Vous pouvez passer toute une vie à croire que vous êtes proches des gens avec qui vous parlez, mais il vous faut savoir que le langage des mots est ce que nous avons de plus pauvre à notre disposition pour communiquer autour de nous. Un nombre à retenir :

80% des informations échangés entre interlocuteurs ne le sont pas par la parole !

Qu’est-ce qu’un chiffre comme celui-ci veut dire ? Cela veut dire que la plupart des informations inconscientes que vous échangez avec les gens qui vous parlent et à qui vous parlez sont échangés par des moyens inconscients, des moyens que peu de gens savent utiliser, des moyens surtout que peu de gens savent optimiser.

Voilà maintenant vous savez de quoi nous allons parler jeudi :-). Aujourd’hui c’est aux 20% d’informations échangés par la parole que nous allons nous intéressés.

Pourquoi ne pas s’intéresser directement aux 80% ?

Les informations échangés par la parole ne sont pas les données les plus importantes en terme de quantité. Souvent, elles ne sont mêmes pas les informations les plus importantes en terme de qualité ! Cependant elles sont TRES souvent les informations dont les interlocuteurs vont se souvenir.

Nous sommes tous programmés de la même manière et dans les grandes lignes nous répondons tous à peu près de la même manière aux mêmes stimulis. Vous ne me croyez pas ? Il n’y a qu’à vous demander comment et pourquoi des programmes télévisés qu’absolument tout le monde est d’accord pour ranger dans la catégorie « inregardable » sont bel et bien regardés…et en masse ! Il n’y à qu’a vous demander pourquoi les mêmes promesses électorales faites depuis le début de la Vème république envoient toujours les mêmes dans les mêmes bureaux prestigieux.

Puisque nous voulons nous intéresser aux échanges de mots, je vais vous donner 3 questions que je pose et que je me pose souvent pour me permettre de savoir (au moins dans les grandes lignes) où va me mener la conversation que j’ai engagé.

Qui parle ?

C’est une chose dont nous ne nous soucions pas assez. Les mêmes mots prononcés par votre père ou votre ami n’ont pas la même valeur. Ça c’est évident vous me direz ! Mais que se passe-t-il concrètement quand vous ne savez même pas qui parle ? Voici plusieurs situations :

a.

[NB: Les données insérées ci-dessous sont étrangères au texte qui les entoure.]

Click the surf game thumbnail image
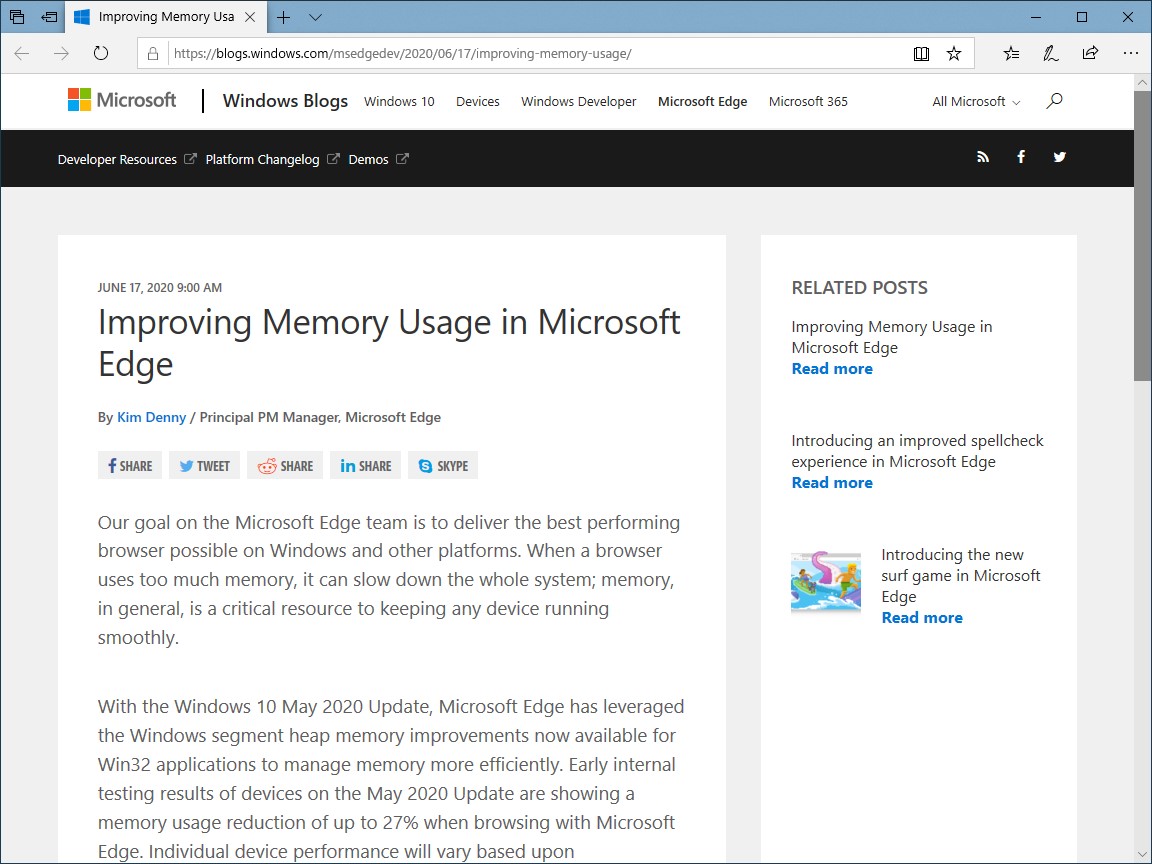The image size is (1152, 864). (x=825, y=581)
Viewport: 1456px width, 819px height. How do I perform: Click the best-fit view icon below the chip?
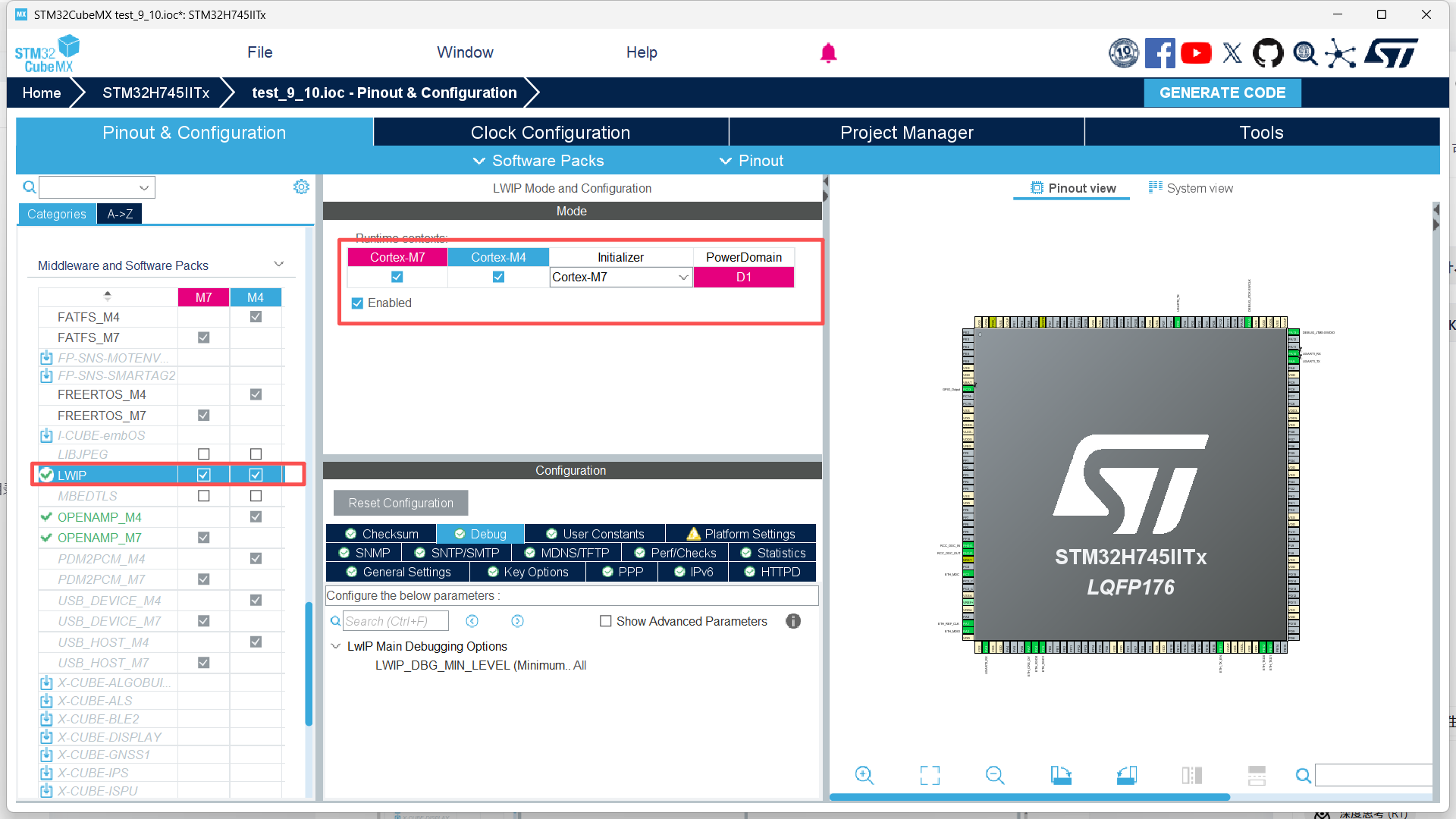click(930, 775)
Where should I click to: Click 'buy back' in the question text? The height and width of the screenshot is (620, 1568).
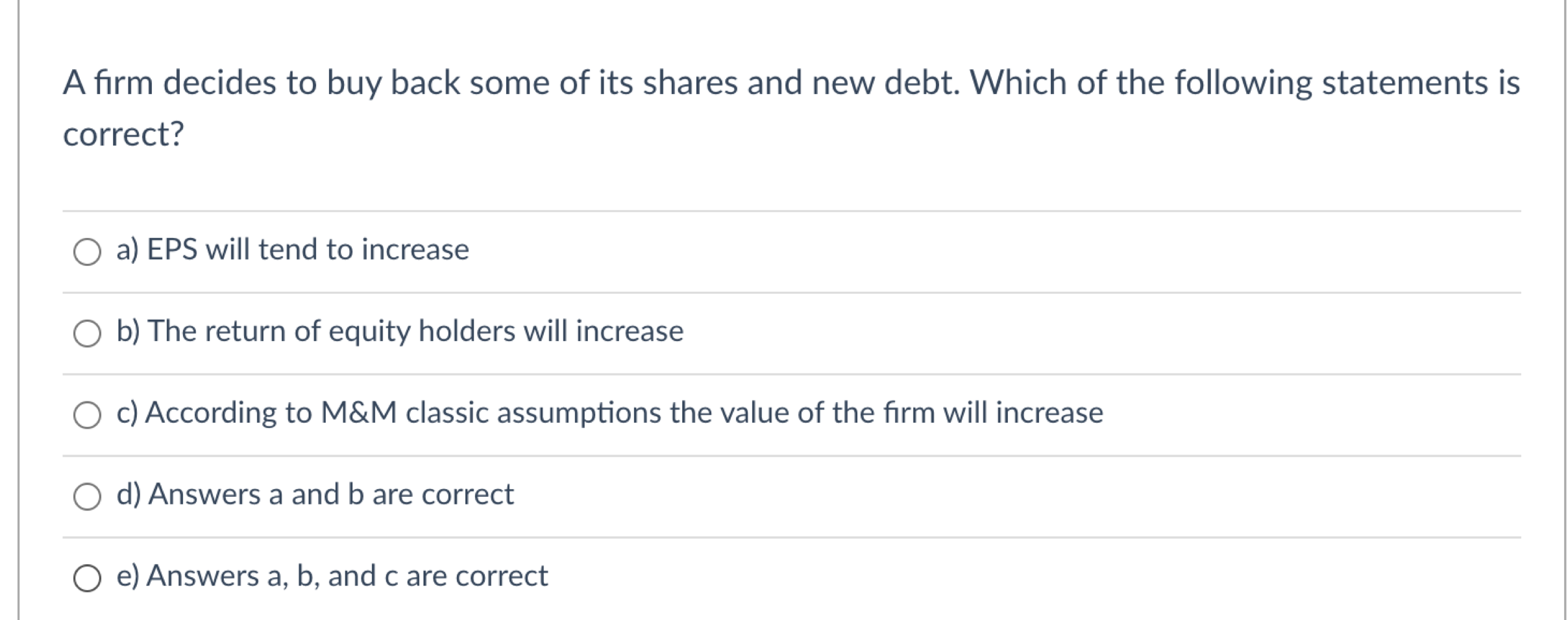393,83
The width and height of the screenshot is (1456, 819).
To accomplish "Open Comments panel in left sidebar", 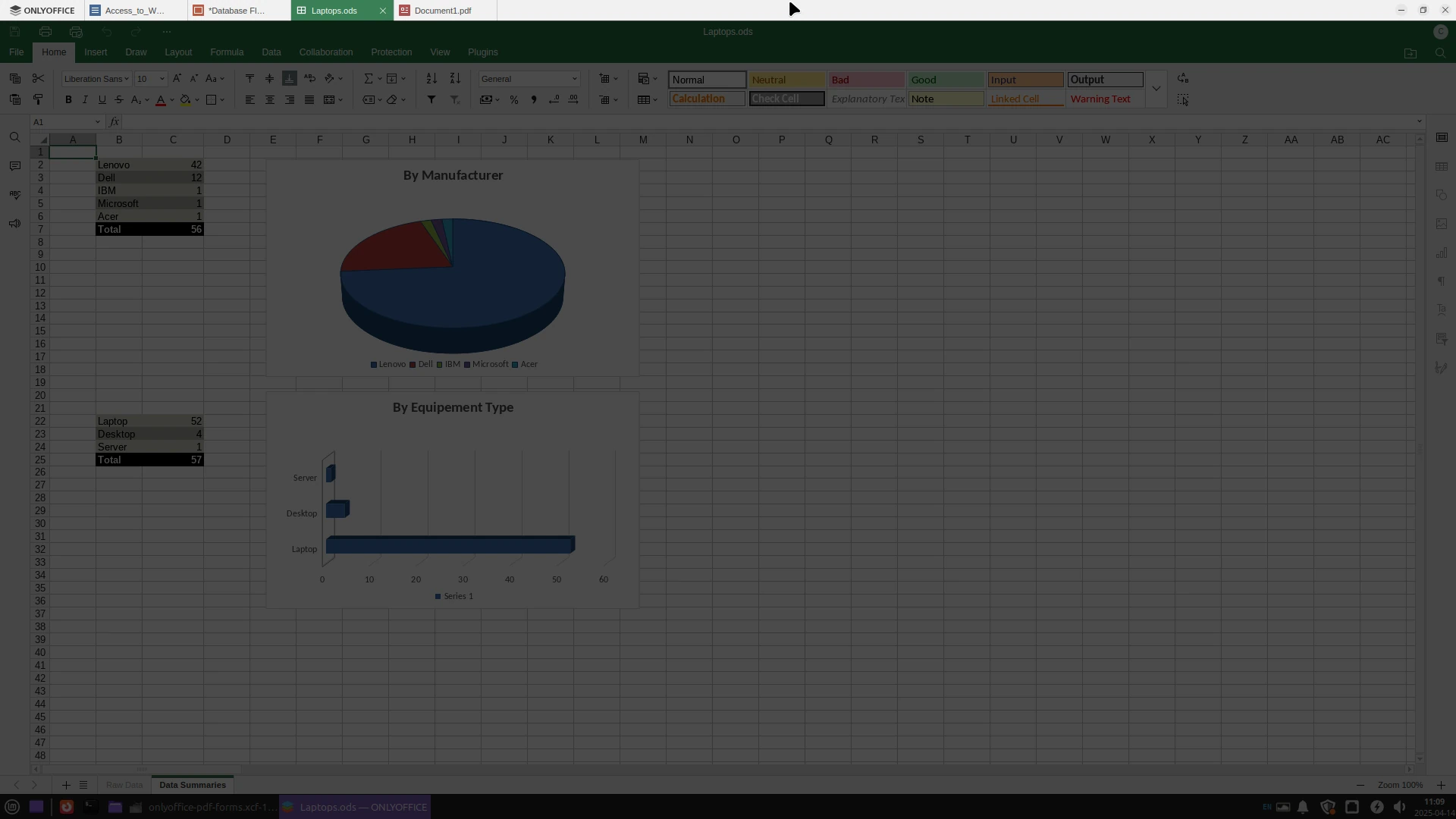I will click(14, 166).
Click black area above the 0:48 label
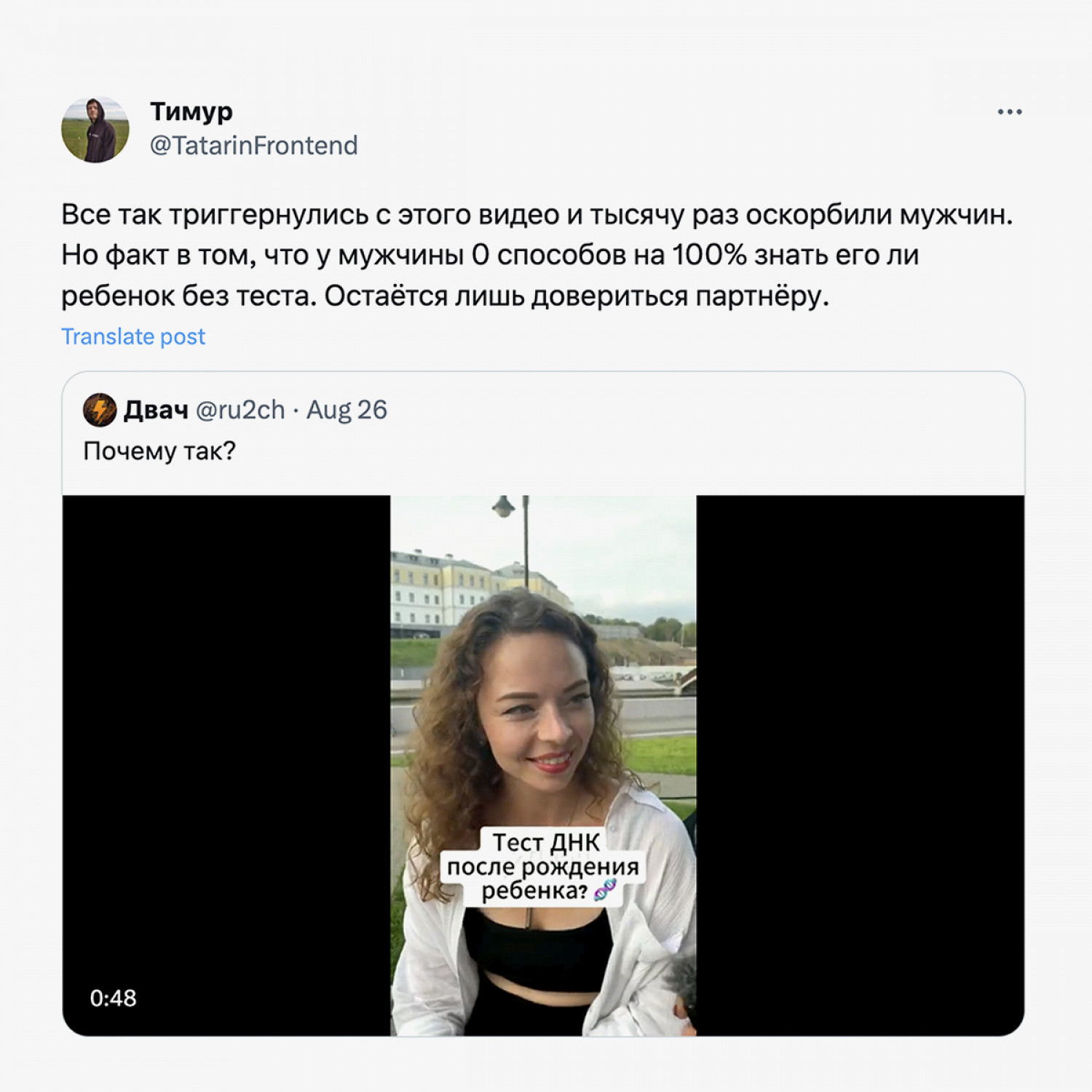 pos(226,728)
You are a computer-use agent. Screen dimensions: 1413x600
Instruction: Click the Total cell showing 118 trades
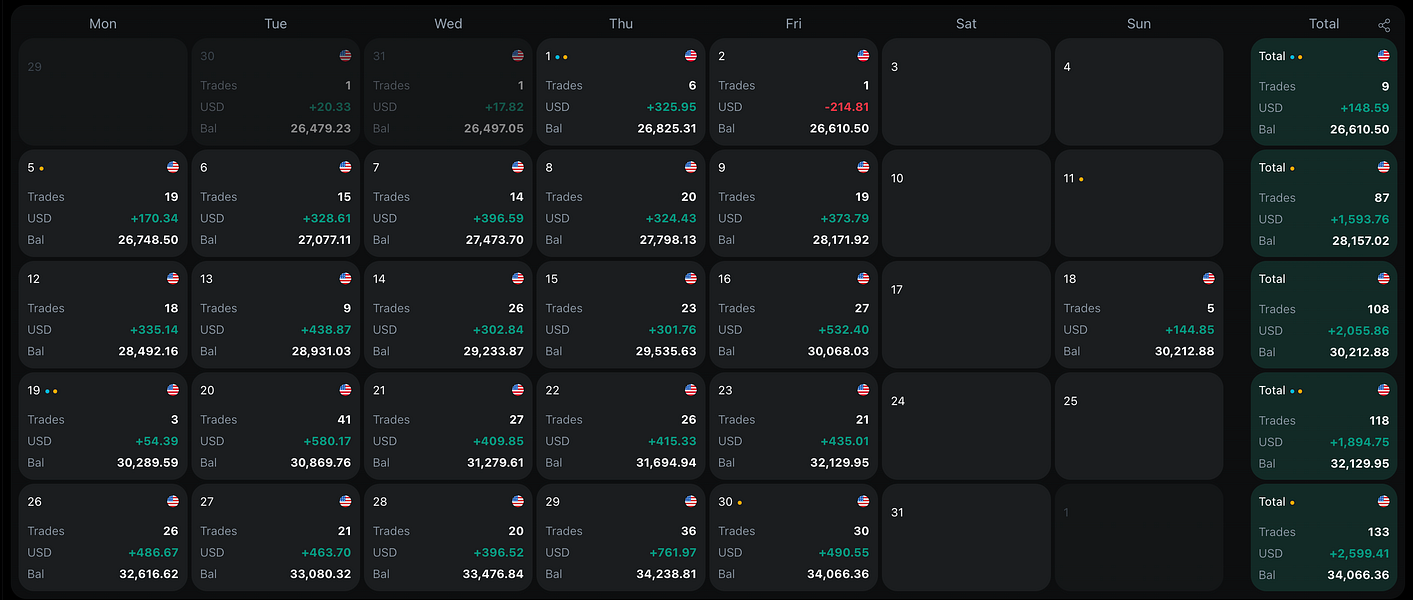pos(1324,426)
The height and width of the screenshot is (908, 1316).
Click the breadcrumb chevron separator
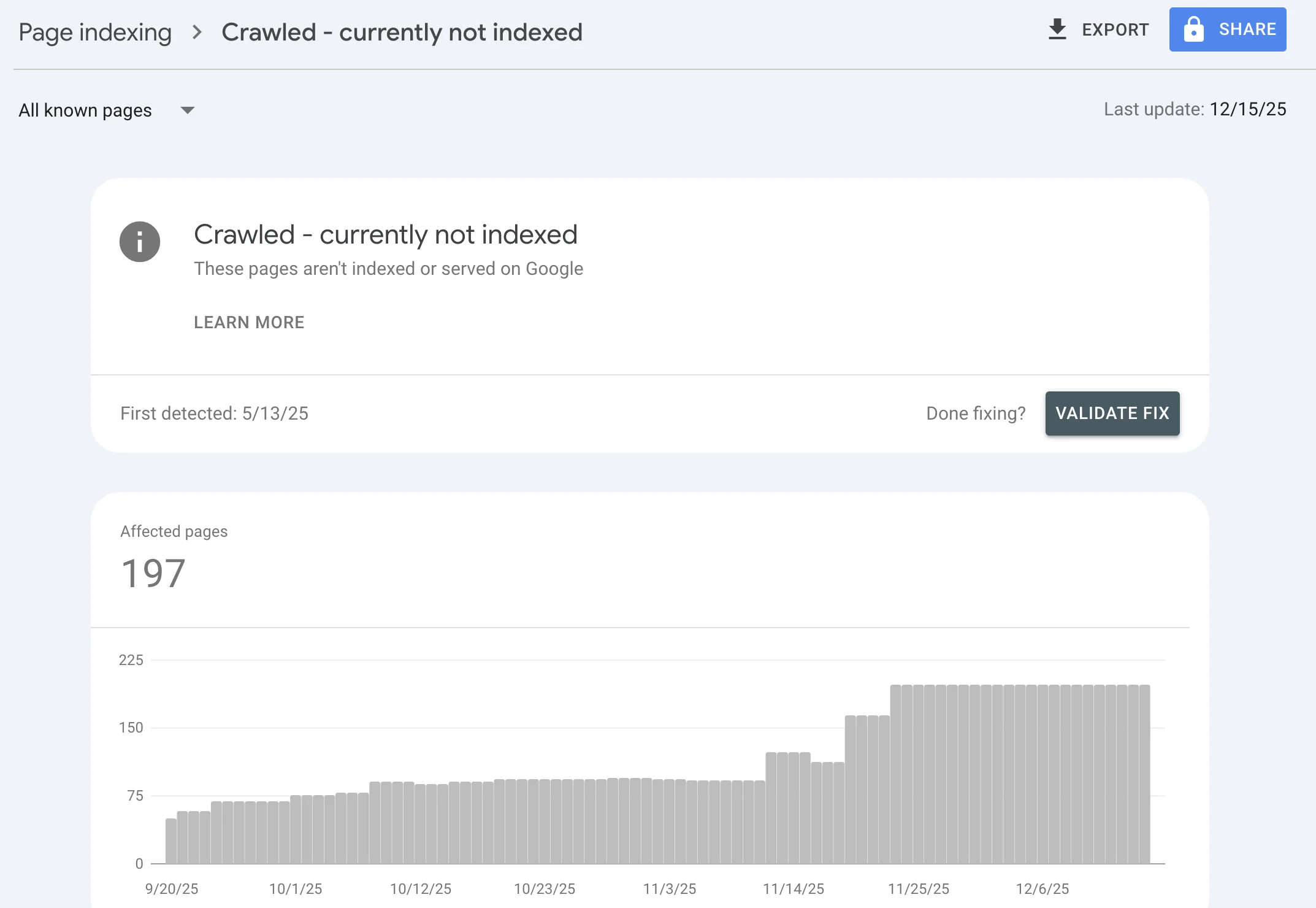point(197,33)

Le vendeur dans le magasin : « c’est le produit qu’il vous faut ! » dit-il ! Qui parle ? Un vendeur honnête qui à aussi besoin de manger tous les jours ou une enseigne de magasin qui à besoin de déstocker ce produit en particulier

b. L’homme politique : « telle réforme va nous permettre d’économiser… » ! Qui parle ? Un homme dont le bien-être de ses concitoyens est sa politique première…ou son parti politique ?

c. Le blogueur : « posez-vous les bonnes questions » écrit-il ! Qui parle ? Un blogueur qui aime à donner des conseils sympas tous les lundis, jeudi ou dimanche ou le représentant de telle ou telle enseigne de certification de coach…d’ailleurs il est à noter que je suis certifié par…non je déconne…personnes ne voudrait certifier un type comme moi :-)

Pourquoi ?

Nous connaissons tous ce genre de personnes qui parlent à tort et à travers pour dire tout et n’importe quoi ! Personnellement je n’appelle pas leur conversation, une conversation, j’appelle ça…du bruit ! Le fond musicale de la radio, le bruit ambiant dehors ou leur voix, pour moi tout se mélange dans un vacarme ahurissant.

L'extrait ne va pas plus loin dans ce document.